=== EXCERPTED TEXT ===

Roger that. At this point, there's no telling how much of this is real outrage and how much is political posturing. But it's worth keeping in the back of your mind. The success or failure of this initiative will tell us most of what we need to know about whether our continued presence in Iraq has any chance of being productive.
—Kevin Drum 7:15 PM
Permalink
| Trackbacks
| Comments (41)
Am I first? Recommended reading:
http://www.alternet.org/waroniraq/62827/
Posted by: consider wisely always on October 3, 2007 at 7:33 PM | PERMALINK
The "Anbar Awakening" has — so far — been a considerable success for the U.S. mission in Iraq.
Its certainly been spun into a PR success for the advocates of maintaining a US military mission in Iraq, but in what concrete way has it made the attainment of the ultimate objectives claimed for the US mission in Iraq more likely?
Over the past year, as Sunni tribes in Anbar have increasingly turned against al-Qaeda in Iraq, violence in the province has dropped dramatically.
The fact that the Sunni tribes in Anbar determined that al-Qaeda in Iraq was a hindrance (for PR reasons, attracting the warth of the US, and other reasons) more than a help in their struggle against their real enemies (to wit, the Shi'ite-led government) and that the US has rewarded this realization with arms and money for the groups that were, in many cases, formerly attacking US troops and forces loyal to the Iraqi government has certainly reduced violence in the region.
OTOH, that's not the same thing as advancing the US mission.
Next step: recreating that success in the capital.
That's not even a coherent idea. It worked in Anbar, such as it did, because Anbar is a majority Sunni region whose Sunni population turned on al-Qaeda outsiders because, essentially, they'd already beaten everyone else besides them and the United States and didn't need the outsiders, or the trouble they brought from the US, anymore.
The Sunni position in Baghdad is rather different.
But although the Shiite majority has mostly limited itself to periodic grumbling about the tribal strategy as long as it was limited to Sunni provinces
Uh, actually, the government, including Maliki, have harshly condemned the US policy of arming groups there, especially since some of those groups have been (and appear to remain) armed opponents of the Iraqi government. This has not been "periodic grumbling", its been fairly strenuous objection.
Vice President Tariq al-Hashimi, a Sunni: "I can't understand the fears. Frankly, it's people talking nonsense, that these tribes might turn into militiamen the next day and be a threat to the Shias and attack whomever."

=== RECORDED DATA ===

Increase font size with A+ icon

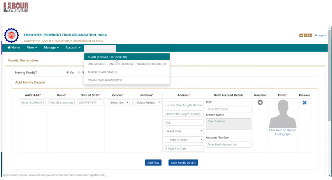pyautogui.click(x=310, y=36)
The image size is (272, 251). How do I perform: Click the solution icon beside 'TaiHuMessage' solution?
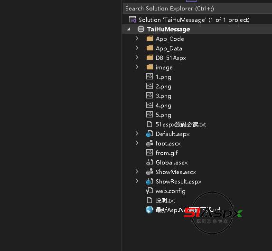click(132, 19)
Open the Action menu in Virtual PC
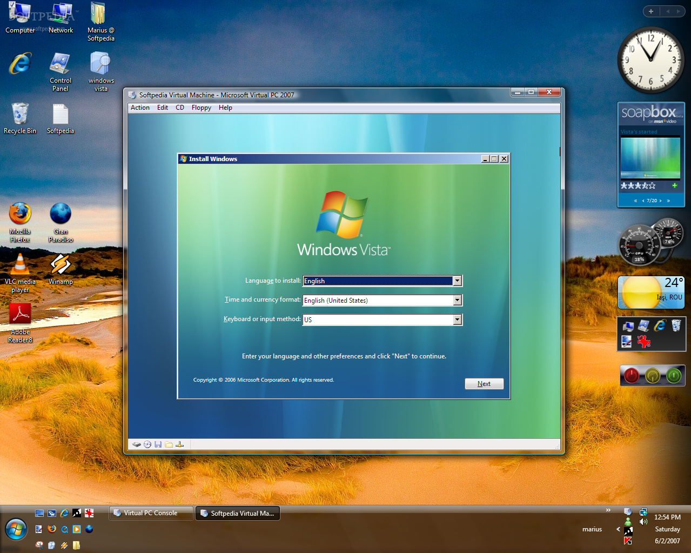The image size is (691, 553). coord(139,108)

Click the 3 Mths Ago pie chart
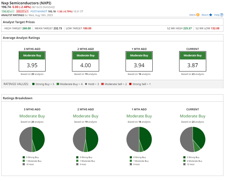point(32,139)
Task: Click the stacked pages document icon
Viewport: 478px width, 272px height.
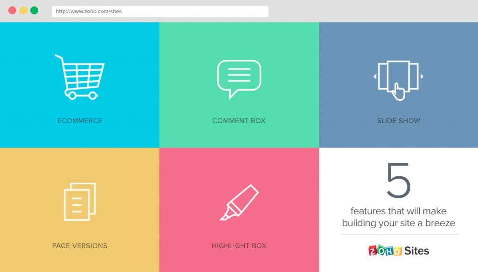Action: tap(79, 202)
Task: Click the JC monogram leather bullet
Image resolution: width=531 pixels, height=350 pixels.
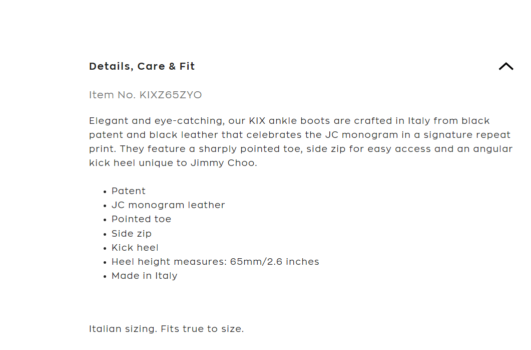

===

EXERCISE REQUIREMENTS =
- 1) Rewrite the paragraph of the Anbar thread that starts "That's not even a coherent idea." as a short bulleted list, keeping its main points.
- 2) Translate this sentence from the Anbar thread into Spanish: "The Sunni position in Baghdad is rather different."
- 3) List every person named in the Anbar thread, leaving out the commenter's screen name.
Work only from the Anbar thread, not the listing.

COMPLETE ANSWERS =
- 1)
- Recreating the Anbar success in the capital is not a coherent idea.
- It worked in Anbar, to the extent it did, because Anbar is a majority Sunni region.
- Anbar's Sunnis turned on the al-Qaeda outsiders because they had already beaten everyone except those outsiders and the United States.
- They no longer needed the outsiders or the trouble the outsiders brought from the US.

- 2) La posición suní en Bagdad es bastante diferente.

- 3)
- Kevin Drum
- Maliki
- Tariq al-Hashimi